▶ WORK ITEM
Work out how many lines in the records contain the word "will", and give that number alone.

========

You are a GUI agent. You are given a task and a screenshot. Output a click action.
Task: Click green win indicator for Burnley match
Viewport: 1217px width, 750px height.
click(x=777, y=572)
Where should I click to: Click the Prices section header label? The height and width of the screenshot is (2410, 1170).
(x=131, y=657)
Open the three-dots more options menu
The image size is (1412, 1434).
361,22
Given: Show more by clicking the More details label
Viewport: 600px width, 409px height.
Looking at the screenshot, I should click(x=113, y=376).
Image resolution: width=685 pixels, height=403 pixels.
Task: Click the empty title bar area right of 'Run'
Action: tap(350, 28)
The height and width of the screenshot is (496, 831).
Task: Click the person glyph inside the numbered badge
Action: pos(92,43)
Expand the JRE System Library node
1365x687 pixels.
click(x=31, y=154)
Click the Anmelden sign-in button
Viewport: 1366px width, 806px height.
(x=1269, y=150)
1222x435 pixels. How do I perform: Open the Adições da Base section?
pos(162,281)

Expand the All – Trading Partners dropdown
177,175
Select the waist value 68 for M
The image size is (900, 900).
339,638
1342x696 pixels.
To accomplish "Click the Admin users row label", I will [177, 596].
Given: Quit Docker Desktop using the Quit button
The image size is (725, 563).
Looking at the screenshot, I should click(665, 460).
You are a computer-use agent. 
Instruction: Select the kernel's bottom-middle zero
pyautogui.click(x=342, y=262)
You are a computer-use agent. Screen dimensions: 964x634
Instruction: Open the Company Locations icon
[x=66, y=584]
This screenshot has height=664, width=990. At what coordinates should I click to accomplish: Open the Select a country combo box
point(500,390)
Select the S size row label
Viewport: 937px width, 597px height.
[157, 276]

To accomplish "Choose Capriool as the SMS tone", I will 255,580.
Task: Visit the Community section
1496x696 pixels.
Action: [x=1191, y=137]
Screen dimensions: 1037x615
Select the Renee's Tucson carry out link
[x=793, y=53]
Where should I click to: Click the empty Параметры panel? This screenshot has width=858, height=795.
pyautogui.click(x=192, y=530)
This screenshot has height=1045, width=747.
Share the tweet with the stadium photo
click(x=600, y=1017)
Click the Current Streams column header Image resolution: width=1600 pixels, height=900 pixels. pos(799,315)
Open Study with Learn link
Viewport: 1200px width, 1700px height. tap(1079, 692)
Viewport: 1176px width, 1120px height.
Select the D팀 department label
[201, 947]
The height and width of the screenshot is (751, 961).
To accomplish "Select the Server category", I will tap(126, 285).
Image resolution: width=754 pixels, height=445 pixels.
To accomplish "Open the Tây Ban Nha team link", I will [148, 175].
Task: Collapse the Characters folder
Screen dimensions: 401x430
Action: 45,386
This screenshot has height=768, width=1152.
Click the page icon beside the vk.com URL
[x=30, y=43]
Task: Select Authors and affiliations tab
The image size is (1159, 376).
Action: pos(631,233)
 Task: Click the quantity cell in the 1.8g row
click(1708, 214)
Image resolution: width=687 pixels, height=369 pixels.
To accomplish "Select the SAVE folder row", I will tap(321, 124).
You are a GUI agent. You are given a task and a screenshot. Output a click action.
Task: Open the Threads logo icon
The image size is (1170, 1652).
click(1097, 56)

========

▶ SOLUTION BELOW
5